Exercise directions:
Find the lines below holding the word "dimensions" and copy each of them.

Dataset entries
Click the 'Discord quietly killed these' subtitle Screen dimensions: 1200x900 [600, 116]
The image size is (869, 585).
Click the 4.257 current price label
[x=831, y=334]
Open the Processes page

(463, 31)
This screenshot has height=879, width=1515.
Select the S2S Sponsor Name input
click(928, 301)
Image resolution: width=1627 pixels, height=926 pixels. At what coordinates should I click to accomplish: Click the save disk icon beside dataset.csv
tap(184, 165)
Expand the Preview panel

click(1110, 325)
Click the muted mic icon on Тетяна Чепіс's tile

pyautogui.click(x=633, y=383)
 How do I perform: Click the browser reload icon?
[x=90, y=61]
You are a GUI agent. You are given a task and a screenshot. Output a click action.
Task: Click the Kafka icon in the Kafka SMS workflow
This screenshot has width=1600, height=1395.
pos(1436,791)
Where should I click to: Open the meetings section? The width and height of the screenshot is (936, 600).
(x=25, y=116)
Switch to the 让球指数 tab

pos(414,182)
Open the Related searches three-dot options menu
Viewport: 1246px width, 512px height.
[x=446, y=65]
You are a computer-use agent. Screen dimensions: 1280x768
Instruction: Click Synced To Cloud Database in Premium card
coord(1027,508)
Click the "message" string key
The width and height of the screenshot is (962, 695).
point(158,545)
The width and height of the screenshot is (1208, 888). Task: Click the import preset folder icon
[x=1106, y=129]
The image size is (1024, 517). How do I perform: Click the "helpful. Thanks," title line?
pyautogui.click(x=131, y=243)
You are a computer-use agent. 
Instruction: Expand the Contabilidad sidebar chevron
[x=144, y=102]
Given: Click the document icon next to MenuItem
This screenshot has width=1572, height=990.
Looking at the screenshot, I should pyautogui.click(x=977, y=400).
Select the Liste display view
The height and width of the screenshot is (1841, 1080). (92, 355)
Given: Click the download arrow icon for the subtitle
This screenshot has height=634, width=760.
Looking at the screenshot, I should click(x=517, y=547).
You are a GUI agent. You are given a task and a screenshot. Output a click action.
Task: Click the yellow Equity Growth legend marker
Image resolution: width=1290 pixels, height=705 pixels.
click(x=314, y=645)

Exercise result:
Click the 'Discord quietly killed these' subtitle Screen dimensions: 1200x900 [600, 116]
You are a computer-use agent. Screen dimensions: 1280x768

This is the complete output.